Format every line of the records below as a Markdown table with the columns Row and Record line, numbering the rows in order and leaving out blank lines.

[Data listing]
──────────
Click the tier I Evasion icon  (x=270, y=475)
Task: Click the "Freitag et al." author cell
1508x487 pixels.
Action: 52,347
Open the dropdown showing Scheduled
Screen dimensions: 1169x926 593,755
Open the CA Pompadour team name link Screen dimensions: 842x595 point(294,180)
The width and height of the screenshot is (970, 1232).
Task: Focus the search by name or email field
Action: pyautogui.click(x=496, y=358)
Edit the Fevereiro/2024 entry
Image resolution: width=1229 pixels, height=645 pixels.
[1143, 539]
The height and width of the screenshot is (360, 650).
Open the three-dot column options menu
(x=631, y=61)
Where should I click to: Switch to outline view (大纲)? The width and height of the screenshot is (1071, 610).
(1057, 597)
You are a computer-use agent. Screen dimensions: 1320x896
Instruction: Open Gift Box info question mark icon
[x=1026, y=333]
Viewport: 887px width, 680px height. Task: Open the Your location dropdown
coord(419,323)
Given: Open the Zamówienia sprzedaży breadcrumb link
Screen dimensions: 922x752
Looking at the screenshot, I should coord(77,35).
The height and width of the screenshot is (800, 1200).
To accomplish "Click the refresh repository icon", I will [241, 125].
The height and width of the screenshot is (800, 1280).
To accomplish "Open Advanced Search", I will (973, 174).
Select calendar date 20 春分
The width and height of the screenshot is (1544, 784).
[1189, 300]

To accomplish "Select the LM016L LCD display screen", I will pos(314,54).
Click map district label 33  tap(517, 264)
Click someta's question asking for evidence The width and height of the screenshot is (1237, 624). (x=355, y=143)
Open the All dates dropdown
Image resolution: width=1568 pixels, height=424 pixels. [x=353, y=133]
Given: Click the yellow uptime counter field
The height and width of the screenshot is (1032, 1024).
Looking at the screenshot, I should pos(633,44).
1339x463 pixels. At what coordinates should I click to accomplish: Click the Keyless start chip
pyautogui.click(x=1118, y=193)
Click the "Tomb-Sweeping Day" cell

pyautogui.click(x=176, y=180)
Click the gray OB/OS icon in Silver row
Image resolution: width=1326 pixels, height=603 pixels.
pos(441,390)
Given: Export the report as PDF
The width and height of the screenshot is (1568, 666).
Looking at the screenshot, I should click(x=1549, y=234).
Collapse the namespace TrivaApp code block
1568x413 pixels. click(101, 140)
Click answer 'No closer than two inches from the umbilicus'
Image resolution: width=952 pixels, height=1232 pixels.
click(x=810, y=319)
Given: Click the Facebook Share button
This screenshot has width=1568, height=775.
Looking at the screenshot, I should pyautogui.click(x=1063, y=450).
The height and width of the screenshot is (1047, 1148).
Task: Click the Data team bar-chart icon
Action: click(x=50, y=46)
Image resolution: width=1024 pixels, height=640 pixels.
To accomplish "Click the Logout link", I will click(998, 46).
──────────
SOLUTION FOR THIS TASK:
| Row | Record line |
|---|---|
| 1 | Click the tier I Evasion icon  (x=270, y=475) |
| 2 | Task: Click the "Freitag et al." author cell |
| 3 | 1508x487 pixels. |
| 4 | Action: 52,347 |
| 5 | Open the dropdown showing Scheduled |
| 6 | Screen dimensions: 1169x926 593,755 |
| 7 | Open the CA Pompadour team name link Screen dimensions: 842x595 point(294,180) |
| 8 | The width and height of the screenshot is (970, 1232). |
| 9 | Task: Focus the search by name or email field |
| 10 | Action: pyautogui.click(x=496, y=358) |
| 11 | Edit the Fevereiro/2024 entry |
| 12 | Image resolution: width=1229 pixels, height=645 pixels. |
| 13 | [1143, 539] |
| 14 | The height and width of the screenshot is (360, 650). |
| 15 | Open the three-dot column options menu |
| 16 | (x=631, y=61) |
| 17 | Where should I click to: Switch to outline view (大纲)? The width and height of the screenshot is (1071, 610). |
| 18 | (1057, 597) |
| 19 | You are a computer-use agent. Screen dimensions: 1320x896 |
| 20 | Instruction: Open Gift Box info question mark icon |
| 21 | [x=1026, y=333] |
| 22 | Viewport: 887px width, 680px height. Task: Open the Your location dropdown |
| 23 | coord(419,323) |
| 24 | Given: Open the Zamówienia sprzedaży breadcrumb link |
| 25 | Screen dimensions: 922x752 |
| 26 | Looking at the screenshot, I should coord(77,35). |
| 27 | The height and width of the screenshot is (800, 1200). |
| 28 | To accomplish "Click the refresh repository icon", I will [241, 125]. |
| 29 | The height and width of the screenshot is (800, 1280). |
| 30 | To accomplish "Open Advanced Search", I will (973, 174). |
| 31 | Select calendar date 20 春分 |
| 32 | The width and height of the screenshot is (1544, 784). |
| 33 | [1189, 300] |
| 34 | To accomplish "Select the LM016L LCD display screen", I will pos(314,54). |
| 35 | Click map district label 33  tap(517, 264) |
| 36 | Click someta's question asking for evidence The width and height of the screenshot is (1237, 624). (x=355, y=143) |
| 37 | Open the All dates dropdown |
| 38 | Image resolution: width=1568 pixels, height=424 pixels. [x=353, y=133] |
| 39 | Given: Click the yellow uptime counter field |
| 40 | The height and width of the screenshot is (1032, 1024). |
| 41 | Looking at the screenshot, I should pos(633,44). |
| 42 | 1339x463 pixels. At what coordinates should I click to accomplish: Click the Keyless start chip |
| 43 | pyautogui.click(x=1118, y=193) |
| 44 | Click the "Tomb-Sweeping Day" cell |
| 45 | pyautogui.click(x=176, y=180) |
| 46 | Click the gray OB/OS icon in Silver row |
| 47 | Image resolution: width=1326 pixels, height=603 pixels. |
| 48 | pos(441,390) |
| 49 | Given: Export the report as PDF |
| 50 | The width and height of the screenshot is (1568, 666). |
| 51 | Looking at the screenshot, I should click(x=1549, y=234). |
| 52 | Collapse the namespace TrivaApp code block |
| 53 | 1568x413 pixels. click(101, 140) |
| 54 | Click answer 'No closer than two inches from the umbilicus' |
| 55 | Image resolution: width=952 pixels, height=1232 pixels. |
| 56 | click(x=810, y=319) |
| 57 | Given: Click the Facebook Share button |
| 58 | This screenshot has width=1568, height=775. |
| 59 | Looking at the screenshot, I should pyautogui.click(x=1063, y=450). |
| 60 | The height and width of the screenshot is (1047, 1148). |
| 61 | Task: Click the Data team bar-chart icon |
| 62 | Action: click(x=50, y=46) |
| 63 | Image resolution: width=1024 pixels, height=640 pixels. |
| 64 | To accomplish "Click the Logout link", I will click(998, 46). |